LESLIE: Now we’re going to take a painting question from David in Oklahoma. What’s going on at your money pit?
DAVID: Well, we have a house that I guess the people before hired some just handyman kind of guy and they gave him latex paint and I think that he’s painted latex paint on enamel.
TOM: Where is the paint? Are we talking about the trim inside the house or outside? What have we got?
DAVID: No, no. It’s inside. It’s on the trim and also on some of the walls. Some of the walls are a natural wood but most of them are painted.
TOM: So basically we’re having an adhesion issue here?
DAVID: Oh, yes. You can just rub it with your thumb and it’ll come off.

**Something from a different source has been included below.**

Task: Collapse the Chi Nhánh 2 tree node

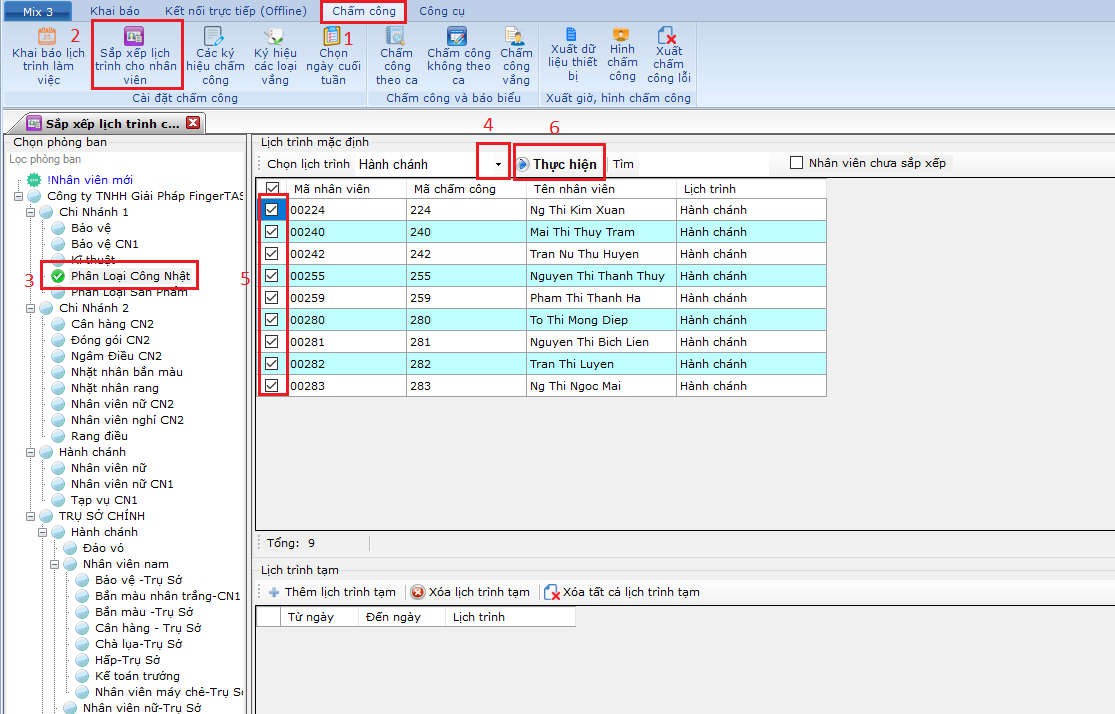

So of course if you’re ever moving things around and you bump something …
DAVID: … it really comes off.
TOM: Well, you bring up a common problem, David, and that is that you can’t put latex on top of enamel without you at least prepping the surface. Prepping the surface when you’re changing from an enamel to a latex means sanding it and also hitting it with a primer. The primer is the glue that makes the paint stick and if they’ve skipped that step then this is going to be a constant problem. So unfortunately there’s no magic solution here that’s going to stop the problem from happening. When you have a bad adhesion problem with paint it’s going to be a matter of you sanding off what’s there trying to get to a durable surface that’s not peeling …
LESLIE: What about using a stripping agent to sort of help you get further along than just sandpaper would?
TOM: Well, he certainly could do that but I don’t think you have to strip it down to raw wood. You certainly have to rough up the old surface. If this latex coat is coming off pretty easily you could probably do this all with sandpaper.